プロのeスポーツ選手はもちろん、PCゲームユーザーから絶大な人気を誇るNVIDIAの「GeForce GTX」シリーズ。同社の高橋一則氏はCPUなどの負荷を最小限にとどめたままプレイ動画を記録する「SHADOWPLAY」などの周辺ツールの充実についてもアピール

 続いてOooDa氏は、NVIDIAの高橋氏を紹介。その際に初めて判明したのだが、今回のスポンサー契約は「LEVEL∞」単独ではなく、NVIDIAとの共同スポンサーという形だそうだ。NVIDIAのプロをはじめとするゲーマーから高く評価される「GeForce GTX」シリーズだが、高橋氏は同社が海外はもちろん、国内でもさまざまなゲーム大会をサポートしてきていることをアピール。

 また、アメリカの本社には「GeForce eSports Studio」というプロゲーマー向けの練習施設が用意されているとのこと。「父ノ背中」に向け、大会出場のために訪米した際には、ぜひ最先端のハードウェアを取りそろえたこの施設を利用して欲しいと語っており、ハードウェアの提供だけでなく、こうした形でもNVIDIAは「父ノ背中」をサポートしていくそうだ。

チームの方針は「1秒でも長くゲームをすること」

 メディア発表会の最後に行なわれた質疑応答では、まず最初に司会進行のOooDa氏から海外進出についての質問が出された。これに対し、マイクを取ったのは、kenki選手。「国内だけでなく、海外においてもeスポーツの大会で勝っていくのはチームの活動における大前提」とした上で、さらに言葉を重ねた。

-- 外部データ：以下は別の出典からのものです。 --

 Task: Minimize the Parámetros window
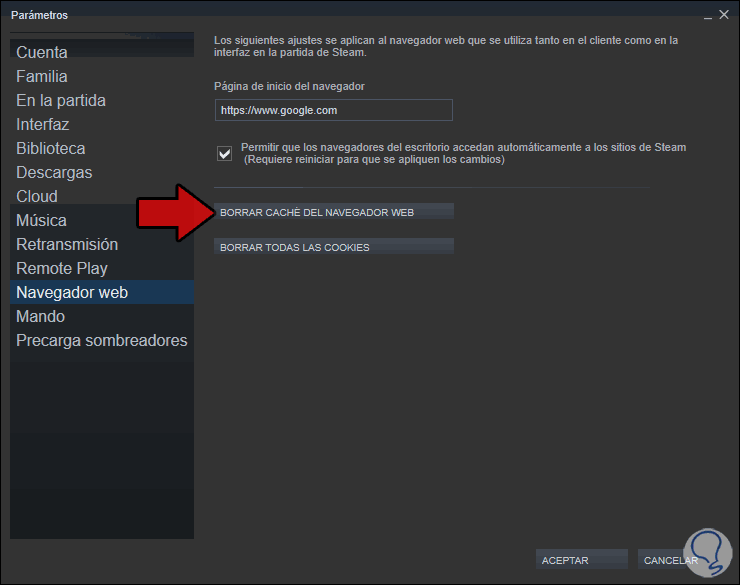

 kenki選手によると、「父ノ背中」はゲームが好きで集まった集団であり、各種の大会についても、楽しいと思えば出るし、勝ちたければ勝つ、とのこと。しかし、彼らが目指すのは「ゲームでお金を稼いで、1秒でも長くゲームができること」なのだそうだ。こうした発言には、ゲームタイトルごとに明確にメンバー選別を行なったりしない「父ノ背中」独特のスタイルが現われていると言えるだろう。

 続いての質問は、ユニットコムの石田氏に向けられた。同社がサポートするプロチームとしては「父ノ背中」が3チーム目になる。他の2チームとのどういった違いに期待しているのかとの問いに、プレーヤーとしての強さはもちろん、何よりストリーミング配信で高い人気を誇る点に注目。ユニットコムとのコラボレーションにその発信力を活かして欲しいと返答した。

 最後の質問では、今回が全メンバーが初顔合わせだったことに対する感想が求められた。「イベントとしてみんなで楽しくゲームをプレイできればいい」というApple選手の感想にも、やはり「父ノ背中」の基本的なスタイルが表れていたと言えるだろう。

第2部では来場者やネット視聴者が参加してのゲーム大会も開催

 16時30分から開催された第2部のファンミーティングでは、あらかじめ抽選で選ばれた約100名の「父ノ背中」ファンが会場を埋め尽くした。このファンミーティングは、「レインボーシックス シージ」、「PLAYERUNKNOWN'S BATTLEGROUNDS(以下、PUBG)」と、2つのタイトルを遊び、「父ノ背中」メンバーとファンの交流を図るというもの。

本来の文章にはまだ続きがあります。